I don’t doubt Front Row will have its place in my life, somehow, but at this point I’m not seeing it killing off TiVo, or even hurting it. In fact, with the goodies that TiVo is adding I’m seeing it having a stronger and stronger presence as the days go by. If you have a TV and broadband, TiVo should be your very next thought here in a couple of weeks. Add in a home server to archive recordings and provide services TiVo isn’t serving and you’re even better off.

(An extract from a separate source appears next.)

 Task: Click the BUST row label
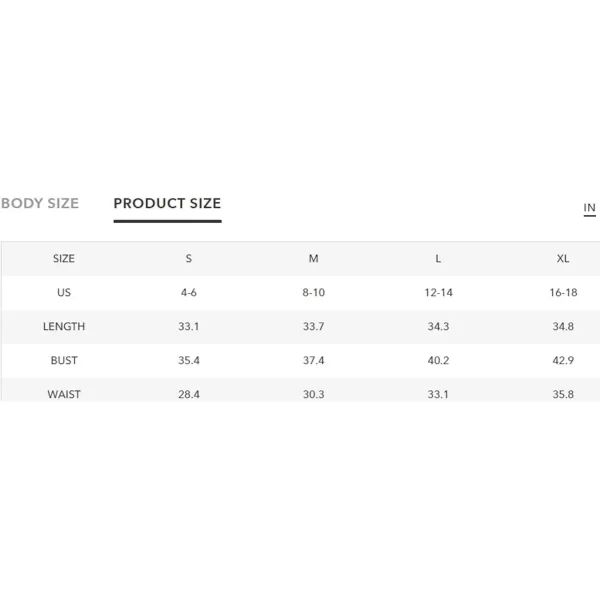point(64,360)

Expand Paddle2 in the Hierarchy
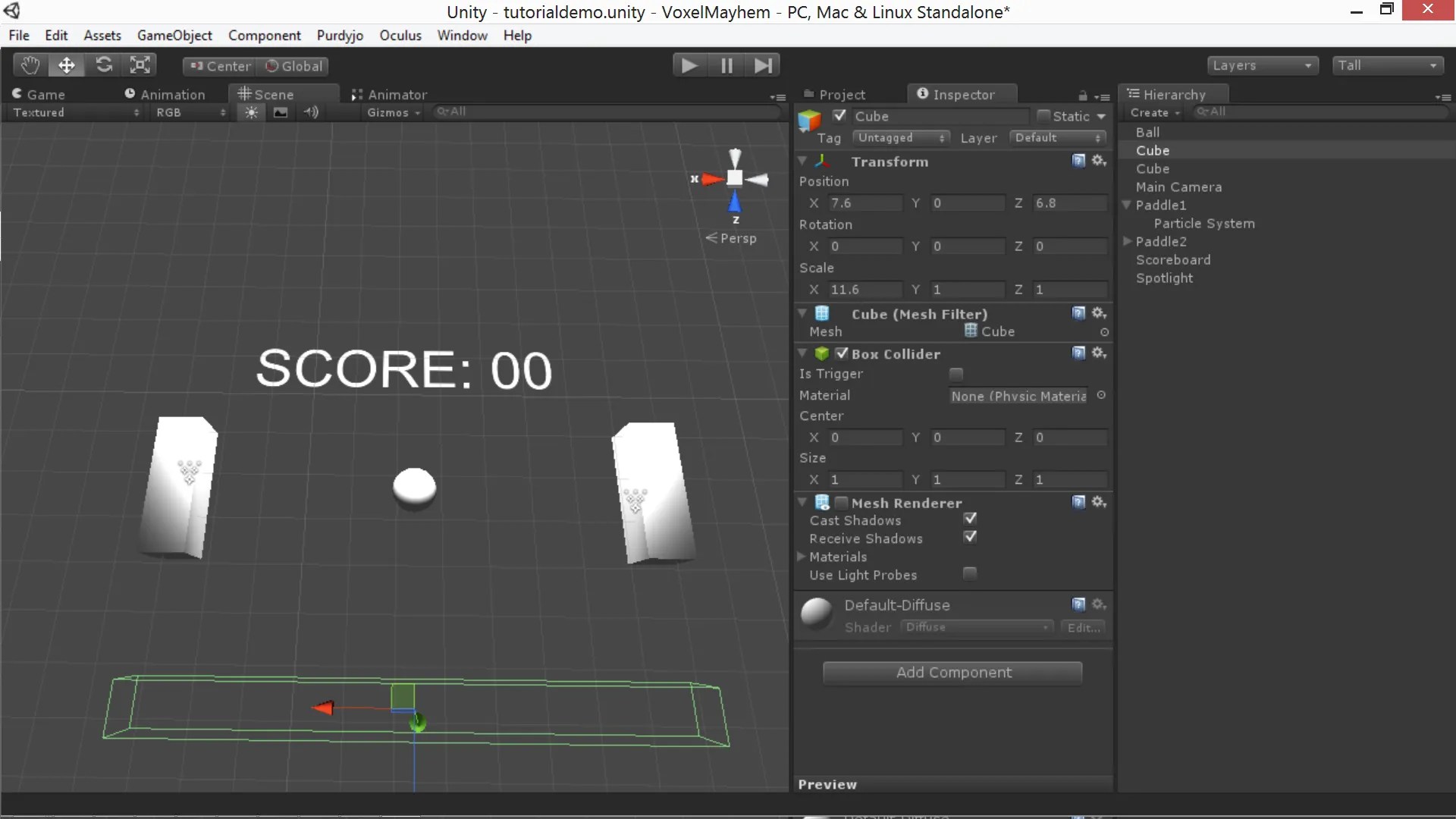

We’ll know for sure what Front Row has for us come Macworld, possibly, but I’m not of the opinion that it’ll make me scrap the TiVo. At absolute best it will make me use another input on my TV. At worst, I’ll just stick with what I have now: two iBooks and an older G4 as a home server.
Now, what would be a TiVo killer? A Front Row API. Make Front Row capable of handling third-party gadgets like TiVo can. They could be online services or new video or audio viewers, or anything. Learn from Dashboard: developers like new venues. With this, we could have a ton of gadgets in Front Row, like TiVo has now, and have the full computational power of a computer behind it (TiVo’s applications are network-based and require the server to do the thinking for the TiVo). Make it robust enough and just about anything that could use the remote as input would be possible (RSS, weather, traffic, minor games, remote server or network monitors, etc.). In fact, you could leverage the screen saver or Quartz Composer systems to do this now with little effort.
Come on, Apple, let us play, too. I don’t want two things hooked up to my TV; I want the iMac to be the TV.

I’d say OS X is more mature than TiVo. Can you imagine the third-party input devices that’ll pop up for an Apple DVR? A bluetooth keyboard with built-in track pad or something similar would allow you to actually use Tiger on your TV. Who needs Tivo applications when you could just fire up Safari or Dashboard and do much, much more. I’d love to play my mp3’s or streaming radio and run the Visualizer on the Plasma TV. drool…
I have a TiVo and I love it…very much. I just see a lot more potential with an Apple DVR.